The first time I made cookies on my own (peanut butter, at age 8), I knew I wanted to keep baking. I just had to figure out how. Neither of my parents baked, so we didn’t have a mixer or cookbooks or cake pans. My only guide was one of my favorite aunts, who seemed to have a tin of blueberry muffins, crackly, tender and steaming, in her oven-mitted hands every morning we visited.
During one trip, I stood next to her as she cracked eggs and poured sugar into a bowl, all without measuring. She scooped a handful of flour and mixed, and maybe sprinkled in a bit more. When I asked how much she had added, she said, “Oh, just the right amount.”
As she slowed her batter-beating, I asked why. She replied, “Because it’s almost ready.” My aunt’s style of baking by feeling became my goal. Now, when I cook for family and friends, what drives me is the desire to nourish when all is well, to comfort when things fall apart, and to offer hope and joy when everything that rises starts to converge.
That means keeping dishes simple, but simple doesn’t mean boring. Sometimes, the most delicious form of a dish comes from stripping away excess and fine-tuning the balance. Ease can mean streamlining the steps that require time better spent with those you’re feeding. It’s also about swapping finicky techniques for flexible fail-safe ones.
Baking is often presented as an intimidating science: If precise steps aren’t followed, then an inedible disaster will occur. There’s also an assumption that you need a stand mixer. But it’s not necessarily the best tool for learning the art of baking.
Skipping the mixer and working by hand allows you to experience the tactile joys of the process. You want a mixer to whip a dozen egg whites into clouds, but, to smash a high proportion of butter into flour, you want to use your fingers.
Think shortbread. Press it into a tin, and you have a tart crust. Break it into crumbles, throw in nuts and oats, and you get the cookie-meets-granola topping of apple crisp. Squeezing dry ingredients into butter allows you to experience how flour meets fat, to learn how to stop as soon as you feel everything form a sandy, putty-soft dough.
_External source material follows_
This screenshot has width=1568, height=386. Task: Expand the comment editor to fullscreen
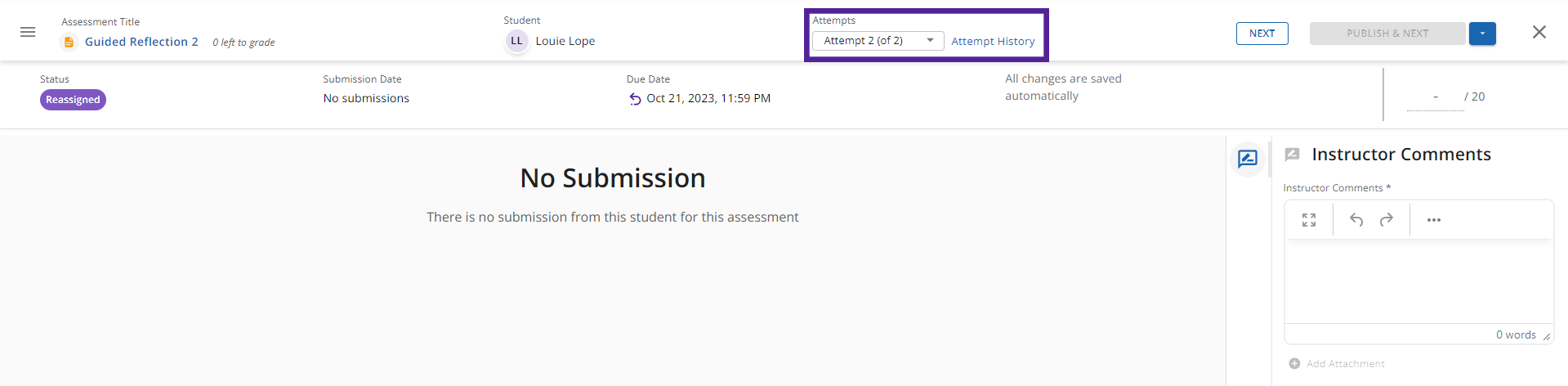(1309, 220)
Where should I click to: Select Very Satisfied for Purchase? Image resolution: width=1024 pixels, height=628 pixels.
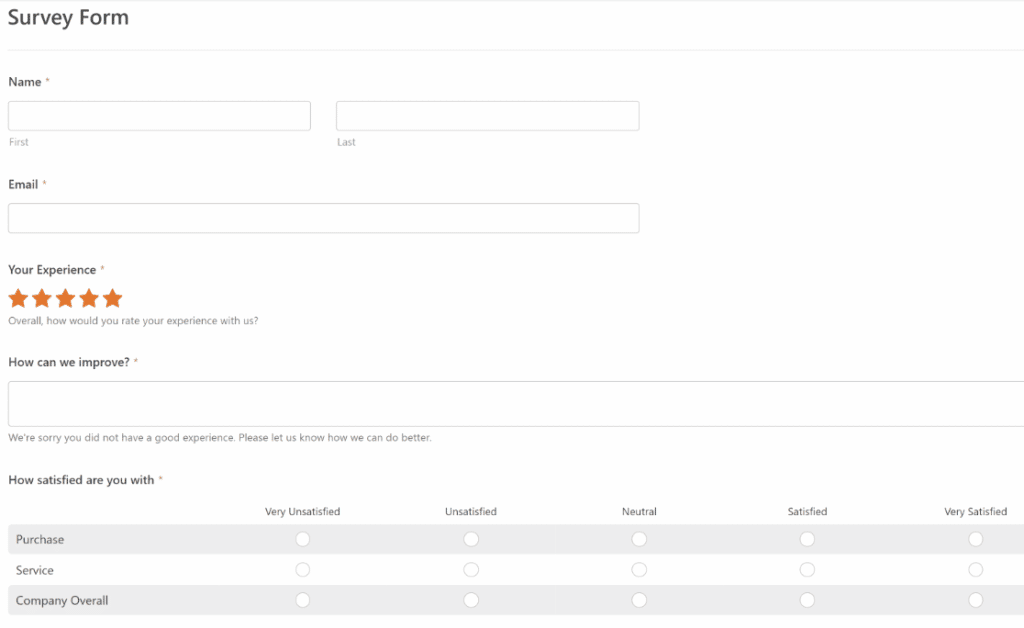975,539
This warm dessert can quickly satisfy sweet tooth cravings, especially if you forgo peeling the apples, which adds a nice chewiness to the crunchy toasted topping and juicy, saucy apples. Choose a variety of apples, then adjust the amounts of sugar and lemon juice to strike the right tangy balance for the filling. Or customize your crisp by using your favorite spices and nuts. This dessert tastes particularly comforting hot out of the oven, with the caramelized apple juices bubbling around the nutty cookie-like clusters, but it’s just as good cold for breakfast the next day.
Ingredients for topping:
• 1/2 cup all-purpose flour
• 3 tablespoons packed brown sugar
• 1 tablespoon sugar
• 1/4 teaspoon ground cinnamon, cardamom or nutmeg, or combination
• 1/4 teaspoon fine sea salt
• 6 tablespoons cold unsalted butter, cut into 1/2-inch cubes
• 1/4 cup old-fashioned rolled oats
• 1 cup pecans or walnuts, or combination, chopped
Ingredients for apples:
• 1-4 tablespoons sugar
• 1 tablespoon all-purpose flour
• 1/2 teaspoon ground cinnamon, cardamom or nutmeg, or combination
• 1/4 teaspoon fine sea salt
• 3 pounds apples, preferably firm, mix of tart and sweet-tart (8-10 apples)
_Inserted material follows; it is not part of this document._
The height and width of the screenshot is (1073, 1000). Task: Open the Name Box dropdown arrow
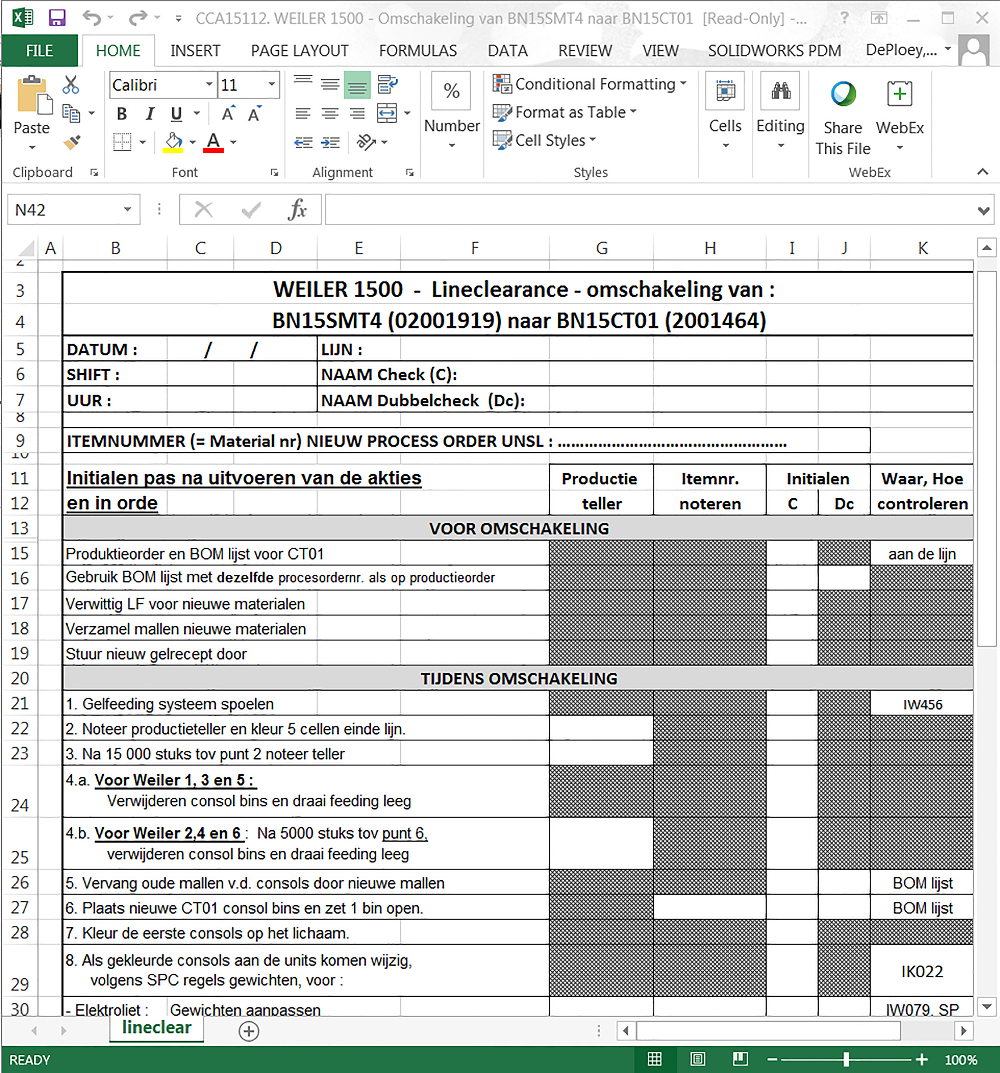[127, 209]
• 1-2 tablespoons fresh lemon juice
Make the topping: Rub together the flour, both sugars, the spice and salt in a medium bowl.
Toss in the butter and nuts to coat, then pinch the butter into the dry ingredients until no floury bits remain.
Add the oats, and gently rake and squeeze them through the buttery mixture to form peanut-size crumbles. Freeze while you prepare the apples. The crumb mixture can be frozen in an airtight container for up to 1 month.
Prepare the apples: Heat oven to 375 degrees. Use 1 tablespoon sugar for all sweet apples; 2-3 tablespoons for sweet-tart apples or a mix; and 4 tablespoons for all tart apples.
Mix the sugar with the flour, spice and salt in a 10-inch cast-iron or other heavy ovenproof skillet.
If you’d like, peel the apples. Cut into 1/2-inch chunks, discarding the seeds and cores. Add to the skillet and drizzle with 1 tablespoon lemon juice for tart apples and 2 tablespoons for sweet-tart and sweet ones.
Mix until evenly coated, then spread in an even layer. Crumble the frozen crisp mixture on top. (There will be gaps.)
Bake until the topping is golden brown, and the apples are tender and bubbling, 45-50 minutes. Cool for at least 15 minutes on a rack before serving hot, warm or at room temperature.
Total time: 1 1/4 hours, serves 6-8.